A stupid relationsip but a great luv
we were a bestest friend and a class mate.it was our last year at school .i begain to fall for him.at winter break i told him that i love him and he also said that he was so lucky to have me as his love.since we pairup without seeing eachother it was difficult.but we were always in contact through phone.i went to other place for study and we never met. but i belived that we would be togather 4rever .
after some time he never called or sms me.i tried to call but he changed his number.i tried to reach him but i couldnt.i got a message from my friend telling that he was with another girl.and before her there was another who he had left.since she was my best friend i thought she was right.and that left a big hole inside.it effected my study and wasted my one year without knowing what i was doing.i thought that i was being played by him.i was also like the girl who was just being toyed.i dint knew anything but the truth was i truely loved him.

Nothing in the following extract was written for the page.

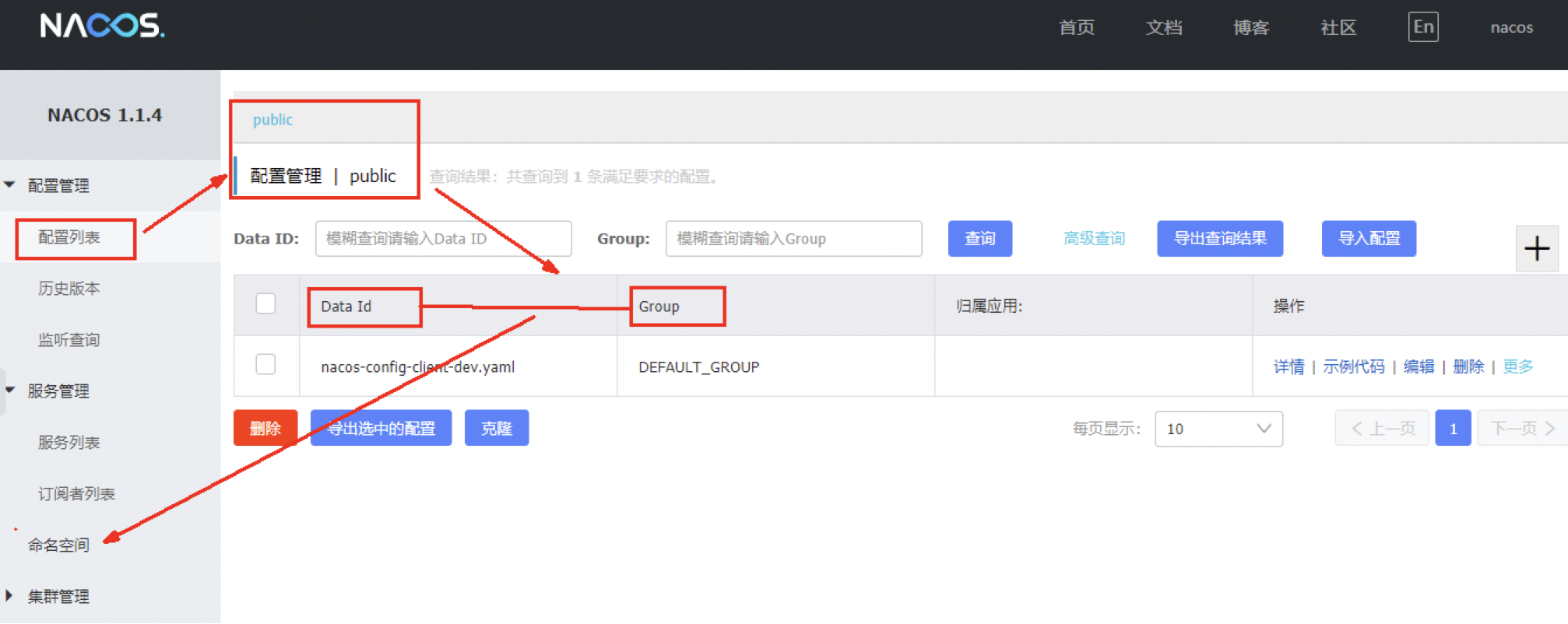This screenshot has height=624, width=1568.
Task: Open 历史版本 in the sidebar
Action: 69,289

now i am recovered and i am havung a normal life without him.one night i had a dream of him.i thought it does not mean anything but after the dream on that same day he came suddenly asking my number.i just took a deep breath and just weight the happiness i had with him and the dark days i have faced without him.i asked my heart what to do.and the answer came..........i dont have a cellphone and i cant have a talk with him.that was what i told.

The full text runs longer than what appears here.